For the rest of this post I'll just be talking about how I set up the rest of this job definition to build and test our Rust binaries using sccache. sccache is a tool built by Mozilla that can cache the output of rustc and re-use those build artifacts if nothing has changed.

The basic setup we'll need in our job is:

Install sccache for the OS we're running on
Use the GitHub actions cache to save the sccache cache directory

Let me start by just posting the job definition up front, including the matrix definition we've already seen:

# .github/workflows/ci.yml
name: CI

on:
  pull_request:
  workflow_dispatch:

jobs:
  tests:
    name: ${{ matrix.make.name }} (${{ matrix.os }})
    runs-on: ${{ matrix.os }}
    strategy:
      fail-fast: false
      matrix:
        os: [ubuntu-latest, macos-latest]
        rust: [stable]
        make:
          - name: Clippy
            task: "check-clippy"
          - name: Unit tests
            task: "build-all-test run-all-unit-test"
          - name: Doc tests
            task: "run-all-doc-test"
        include:
          - os: ubuntu-latest
            sccache-path: /home/runner/.cache/sccache
          - os: macos-latest
            sccache-path: /Users/runner/Library/Caches/Mozilla.sccache
        exclude:
          - os: macos-latest
            rust: stable
            make:
              name: Clippy
    env:
      RUST_BACKTRACE: full
      RUSTC_WRAPPER: sccache
      RUSTV: ${{ matrix.rust }}
      SCCACHE_CACHE_SIZE: 2G
      SCCACHE_DIR: ${{ matrix.sccache-path }}
      # SCCACHE_RECACHE: 1 # Uncomment this to clear cache, then comment it back out
    steps:
      - uses: actions/checkout@v2
      - name: Install sccache (ubuntu-latest)

+ + + + +

[Stated exercise]
For each statement below, say whether it agrees with the sccache CI post, answering yes or no and quoting the deciding words: 1. sccache is a tool built by Mozilla. 2. The job sets the sccache cache size to 4G. 3. On macos-latest, the sccache directory is /home/runner/.cache/sccache.

[Provided data]
+ + + + +

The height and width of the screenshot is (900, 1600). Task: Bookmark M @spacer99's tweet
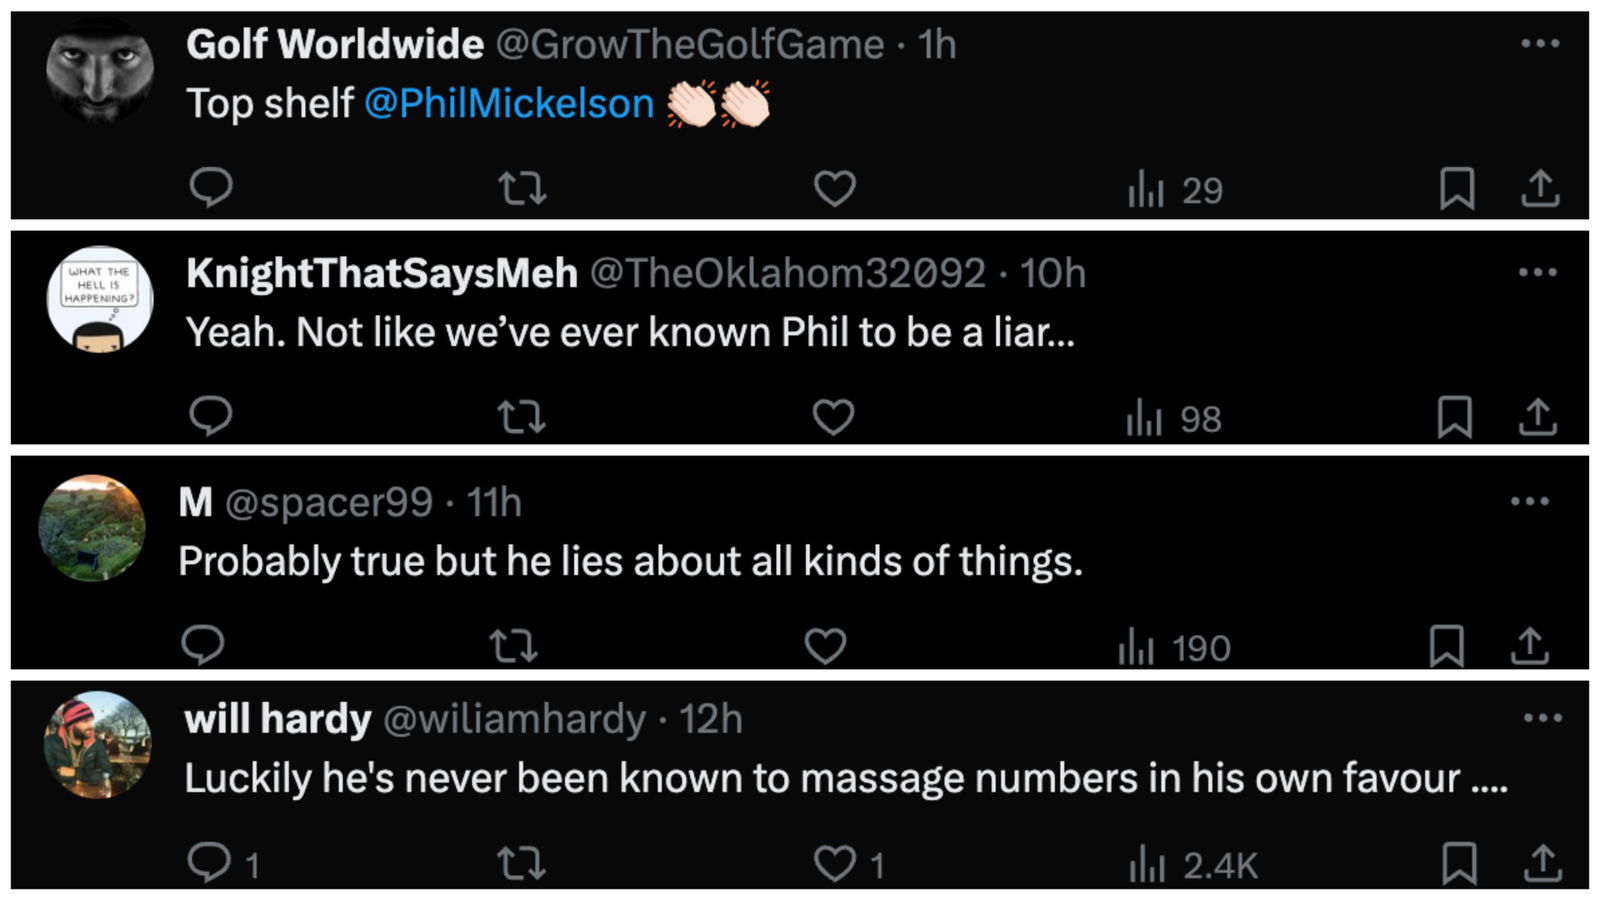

+ + + + +

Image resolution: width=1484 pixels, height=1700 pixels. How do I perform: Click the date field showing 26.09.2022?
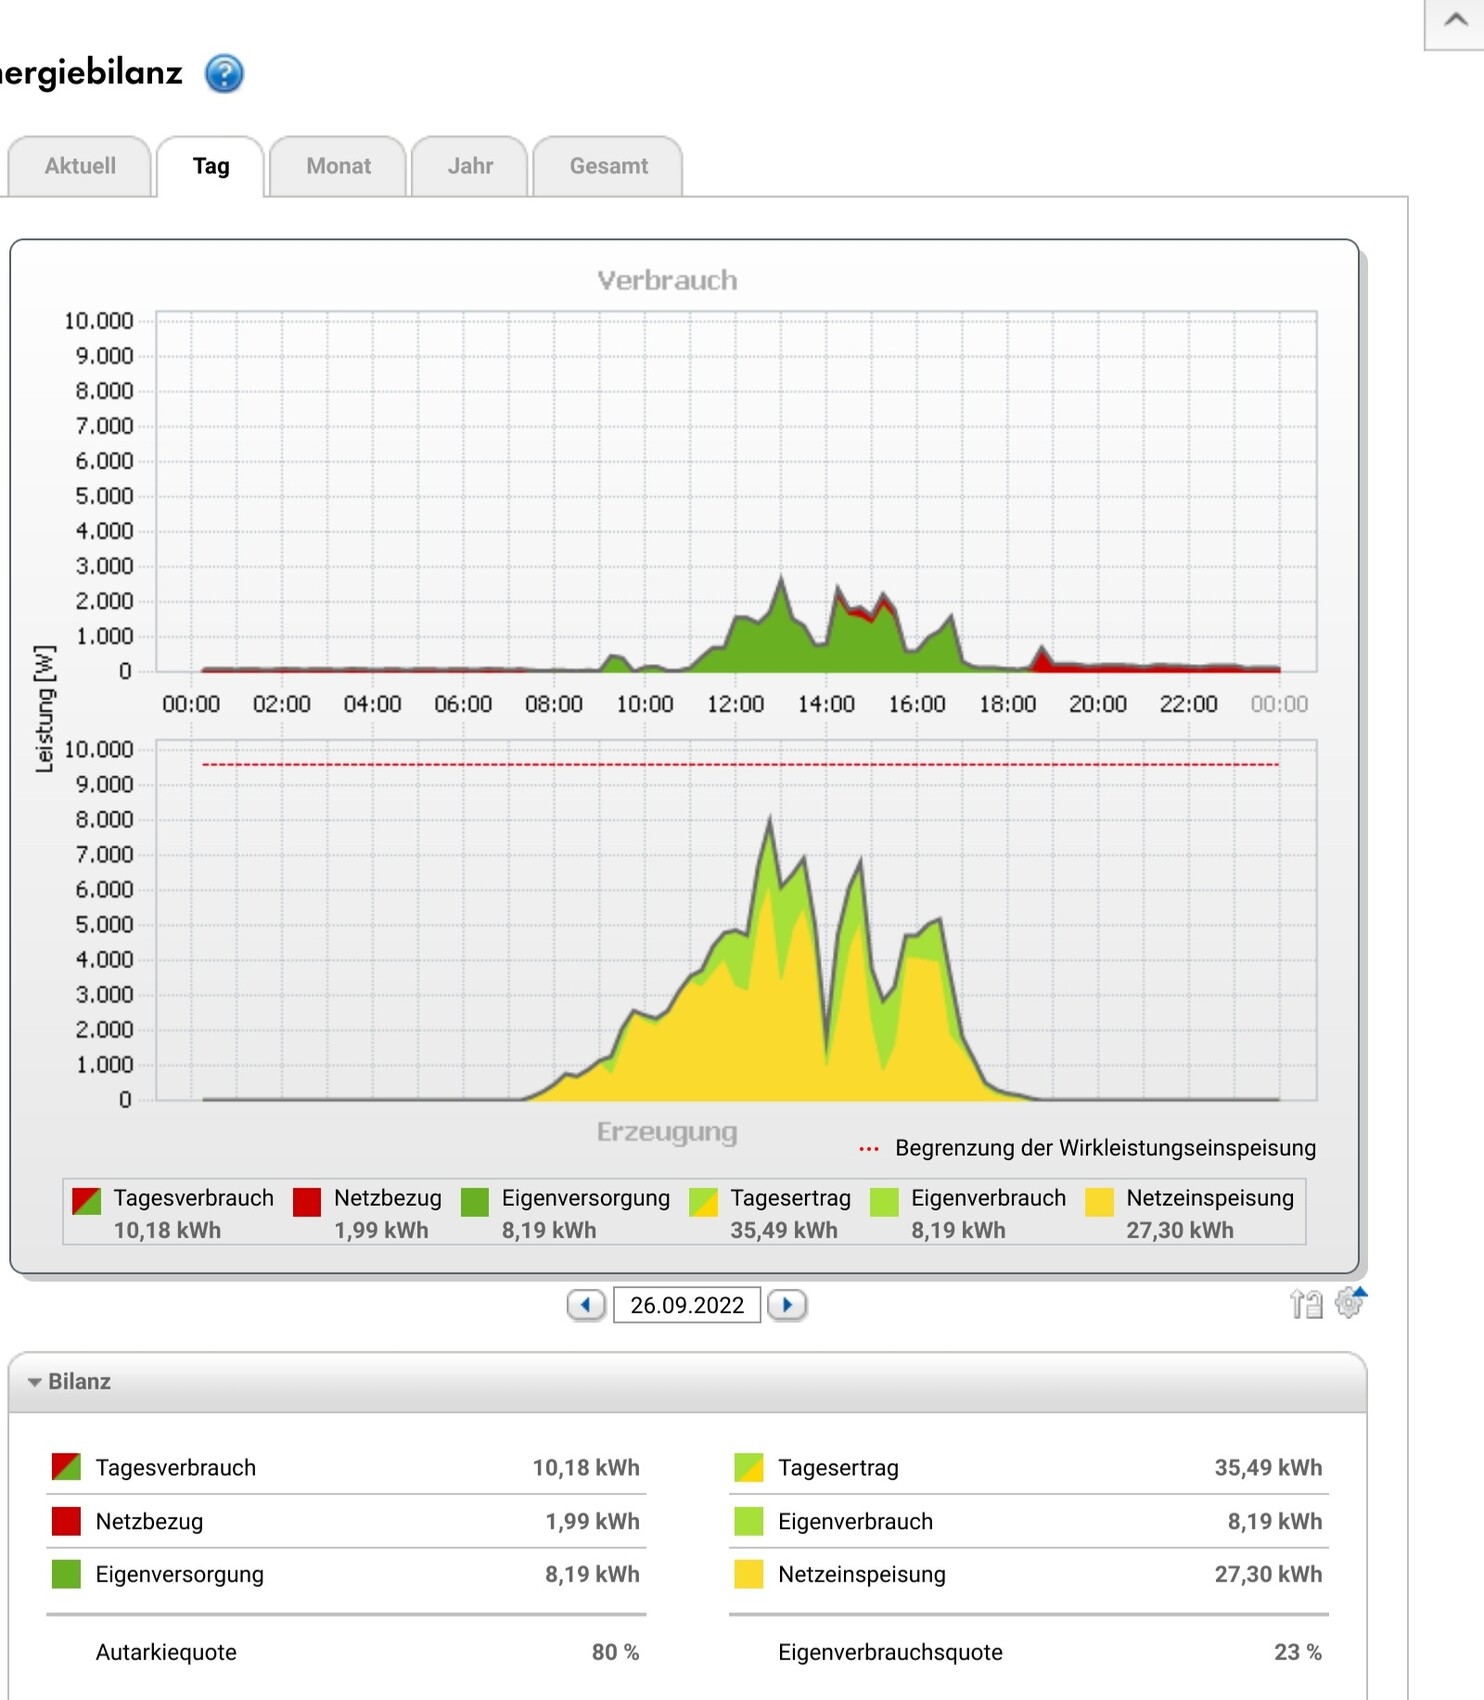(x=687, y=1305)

+ + + + +

[Full answer]
1. Yes: "sccache is a tool built by Mozilla"
2. No: "SCCACHE_CACHE_SIZE: 2G"
3. No: "sccache-path: /Users/runner/Library/Caches/Mozilla.sccache"